Leeds, in comparison to other UK cities, has been typically overlooked by academic scholars focusing on subjects as diverse as avant-garde art, experimental performance and popular music. Manchester, London, Sheffield, Edinburgh, and Liverpool have all garnered more attention. The book I’m currently writing seeks to rectify this oversight by focusing upon the Leeds art school scene in the 1970s and early 1980s, and particularly upon the numerous bands that came out of Leeds Polytechnic and the University of Leeds. It explores the impact of pedagogies of performance art, and of radical theory, on the irreverent and activist arts that came out of these two institutions, and looks at why it was so important for creatives to band together to produce experimental arts at this time.

Speaking to people who were young artists then, it is clear, however, that the city itself was formative for the development of Leeds art and music, if not more than what they were taught in the academy. The architectural fabric of the city telegraphed meanings to young artists beyond its simple physical reality, thereby contributing a powerful psychological and ideological environment in which artists began to understand their place in history. Caught between the crumbling of both “old” and “new” alike – from Victorian slums to the already extant problems of Modernist social housing in the shape of Quarry Hill flats and Hunslet Grange – artists faced a problem with the very idea of progressiveness. If old and new were already somehow falling down, discredited, then where were artists to go to pick up a sense of creative direction?

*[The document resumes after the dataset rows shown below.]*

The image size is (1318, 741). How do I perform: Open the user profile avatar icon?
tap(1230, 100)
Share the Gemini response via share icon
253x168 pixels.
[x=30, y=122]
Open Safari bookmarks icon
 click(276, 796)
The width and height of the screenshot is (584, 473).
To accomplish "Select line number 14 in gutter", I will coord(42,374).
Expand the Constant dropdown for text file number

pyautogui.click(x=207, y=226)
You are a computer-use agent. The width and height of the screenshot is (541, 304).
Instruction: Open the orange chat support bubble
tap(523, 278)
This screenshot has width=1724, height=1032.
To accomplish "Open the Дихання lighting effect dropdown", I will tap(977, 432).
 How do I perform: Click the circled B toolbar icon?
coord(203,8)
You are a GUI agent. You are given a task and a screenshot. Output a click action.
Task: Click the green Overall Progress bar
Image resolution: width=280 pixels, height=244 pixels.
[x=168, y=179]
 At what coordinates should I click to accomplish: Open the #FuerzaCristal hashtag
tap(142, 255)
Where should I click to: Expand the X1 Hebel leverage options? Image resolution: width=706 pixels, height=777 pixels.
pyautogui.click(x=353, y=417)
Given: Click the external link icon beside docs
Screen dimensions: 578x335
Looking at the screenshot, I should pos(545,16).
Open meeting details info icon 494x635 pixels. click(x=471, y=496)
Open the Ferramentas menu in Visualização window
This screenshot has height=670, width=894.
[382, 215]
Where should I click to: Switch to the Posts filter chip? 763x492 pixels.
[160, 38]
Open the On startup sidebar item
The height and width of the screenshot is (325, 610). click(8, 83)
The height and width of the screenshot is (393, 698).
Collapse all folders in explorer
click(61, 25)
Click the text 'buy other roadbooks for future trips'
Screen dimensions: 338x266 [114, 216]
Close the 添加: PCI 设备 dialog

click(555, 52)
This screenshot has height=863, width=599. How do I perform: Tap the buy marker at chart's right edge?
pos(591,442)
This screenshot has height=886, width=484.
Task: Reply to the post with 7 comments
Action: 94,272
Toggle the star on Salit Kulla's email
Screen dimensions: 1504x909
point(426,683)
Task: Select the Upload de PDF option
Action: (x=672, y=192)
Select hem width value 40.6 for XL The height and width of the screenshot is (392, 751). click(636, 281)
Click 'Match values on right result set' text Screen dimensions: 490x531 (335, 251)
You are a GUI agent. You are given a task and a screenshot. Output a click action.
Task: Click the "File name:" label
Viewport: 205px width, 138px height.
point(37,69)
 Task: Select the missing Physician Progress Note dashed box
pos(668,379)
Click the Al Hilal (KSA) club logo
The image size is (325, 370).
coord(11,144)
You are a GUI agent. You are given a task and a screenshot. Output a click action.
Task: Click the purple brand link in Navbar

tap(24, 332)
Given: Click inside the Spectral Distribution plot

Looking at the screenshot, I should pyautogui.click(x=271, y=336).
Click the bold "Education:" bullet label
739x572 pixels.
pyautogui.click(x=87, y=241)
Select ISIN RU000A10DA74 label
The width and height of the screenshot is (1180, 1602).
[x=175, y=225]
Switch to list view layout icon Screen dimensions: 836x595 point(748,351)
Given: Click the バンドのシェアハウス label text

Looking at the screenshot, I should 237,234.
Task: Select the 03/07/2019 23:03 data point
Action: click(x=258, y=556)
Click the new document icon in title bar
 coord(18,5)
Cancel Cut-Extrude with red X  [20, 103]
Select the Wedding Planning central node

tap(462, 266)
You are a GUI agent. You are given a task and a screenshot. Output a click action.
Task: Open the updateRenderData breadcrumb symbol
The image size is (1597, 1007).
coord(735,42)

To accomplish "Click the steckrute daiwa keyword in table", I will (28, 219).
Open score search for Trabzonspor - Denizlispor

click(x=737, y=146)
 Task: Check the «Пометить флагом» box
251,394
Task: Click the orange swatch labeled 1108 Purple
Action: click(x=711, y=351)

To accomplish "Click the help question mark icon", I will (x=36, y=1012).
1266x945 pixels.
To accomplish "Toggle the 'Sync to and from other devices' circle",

This photograph from Leeds Beckett Archive and Special Collections shows the modernist Polytechnic building cheek-by-jowl with sooted and crumbling Victorian terraces in the city centre. It is a fascinating image that offers us a tantalising window on to this mindset, caught between such dramatically distinct edifices at a time of economic depression and uncertainty. Whilst the Polytechnic buildings were not falling down, the question was whether or not the new technical, advanced society envisaged by them in early 1970s was all it was cracked up to be.